PhD students (we consider funded and self funding Phd students)

How do defects in the repair of DNA damage cause cancer and other diseases?

Failure to maintain genome integrity causes a broad range of human diseases including disorders of the blood and immune systems, neurological diseases, premature aging and cancer. In particular, repair of DNA breaks is essential to prevent impaired gene expression, generation of mutations and catastrophic cell division with the loss of whole chromosomes from cells.

DNA breaks can be caused in a variety of ways including during normal DNA replication, inherited defects in DNA repair genes or through exposure to harmful agents. Conversely, defects in DNA repair can also be exploited in patient therapy such as radiation and chemotherapy for the treatment of cancer and psoralen for treatment of some skin diseases.

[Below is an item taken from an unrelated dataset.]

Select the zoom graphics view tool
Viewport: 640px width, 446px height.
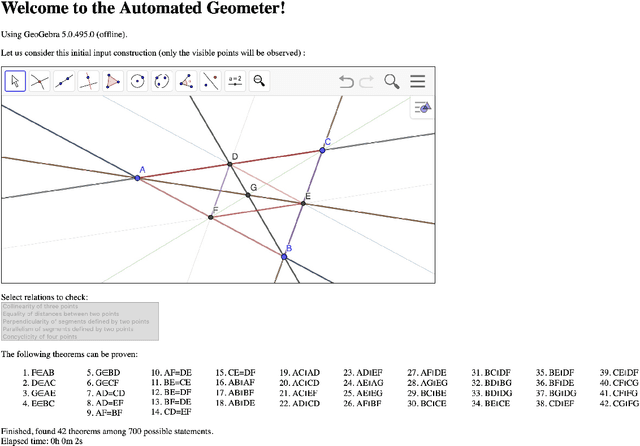click(260, 82)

It is crucial that we understand the factors involved in preventing and repairing DNA breaks and to understand how defects in these can predispose patients to disease. The identification of disease mutations, such as those that causing inherited breast and ovarian cancer, can be used for screening and diagnosis of patients and for personalisation of treatments.

Our group uses cell and molecular biological techniques to understand how cells repair DNA damage and in particular the factors determining which of several pathways differing in accuracy and efficiency, are used to repair DNA breaks. The competition between these pathways is known to be a crucial factor in the progression to diseases such as cancer.

Using state of the art proteomics and cutting-edge techniques in microscopy along with more standard cellular, genetic and biochemical approaches we are investigating newly identified proteins that play an important role in repair of DNA breaks. The information gleaned will be used to identify patients that are at risk of disease, develop new treatments and evaluate the likely outcome of specific treatments in patients toward the goal of personalized medicine.